Your assignment:
Scan the records and identify every line in which the string "computer" occurs, then return those lines.

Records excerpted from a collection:
◆ ◆ ◆ ◆
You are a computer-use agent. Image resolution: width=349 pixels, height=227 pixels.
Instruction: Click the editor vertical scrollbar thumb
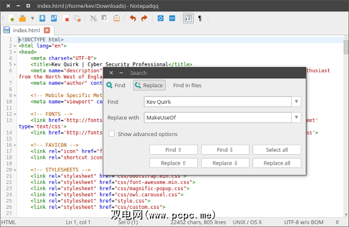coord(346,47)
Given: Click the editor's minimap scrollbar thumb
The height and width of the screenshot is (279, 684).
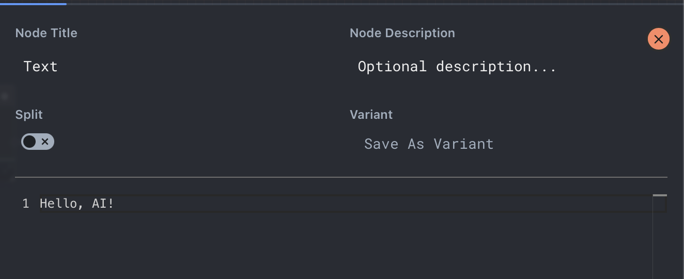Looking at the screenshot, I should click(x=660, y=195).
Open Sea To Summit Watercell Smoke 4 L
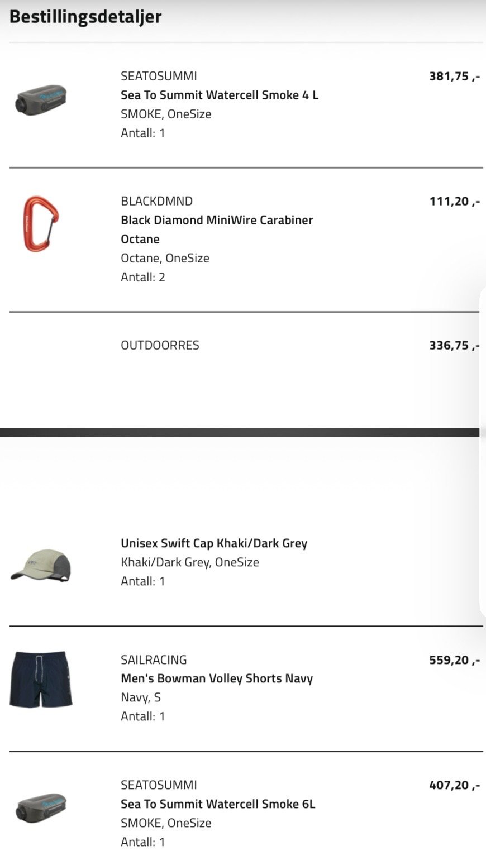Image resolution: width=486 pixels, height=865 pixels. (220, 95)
◆ ◆ ◆ ◆
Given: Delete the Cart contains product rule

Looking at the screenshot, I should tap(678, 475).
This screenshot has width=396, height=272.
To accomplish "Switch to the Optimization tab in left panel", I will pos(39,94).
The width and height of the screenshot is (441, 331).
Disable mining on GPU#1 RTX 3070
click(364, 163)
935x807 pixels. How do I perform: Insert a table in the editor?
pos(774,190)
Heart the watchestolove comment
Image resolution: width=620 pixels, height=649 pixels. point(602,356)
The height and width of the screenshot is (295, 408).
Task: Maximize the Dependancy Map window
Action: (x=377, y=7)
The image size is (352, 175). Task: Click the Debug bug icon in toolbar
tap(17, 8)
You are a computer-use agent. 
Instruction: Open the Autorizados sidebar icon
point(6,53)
◆ ◆ ◆ ◆
Reply to the task:
You are a computer-use agent. Image resolution: width=349 pixels, height=227 pixels.
You are a computer-use agent. 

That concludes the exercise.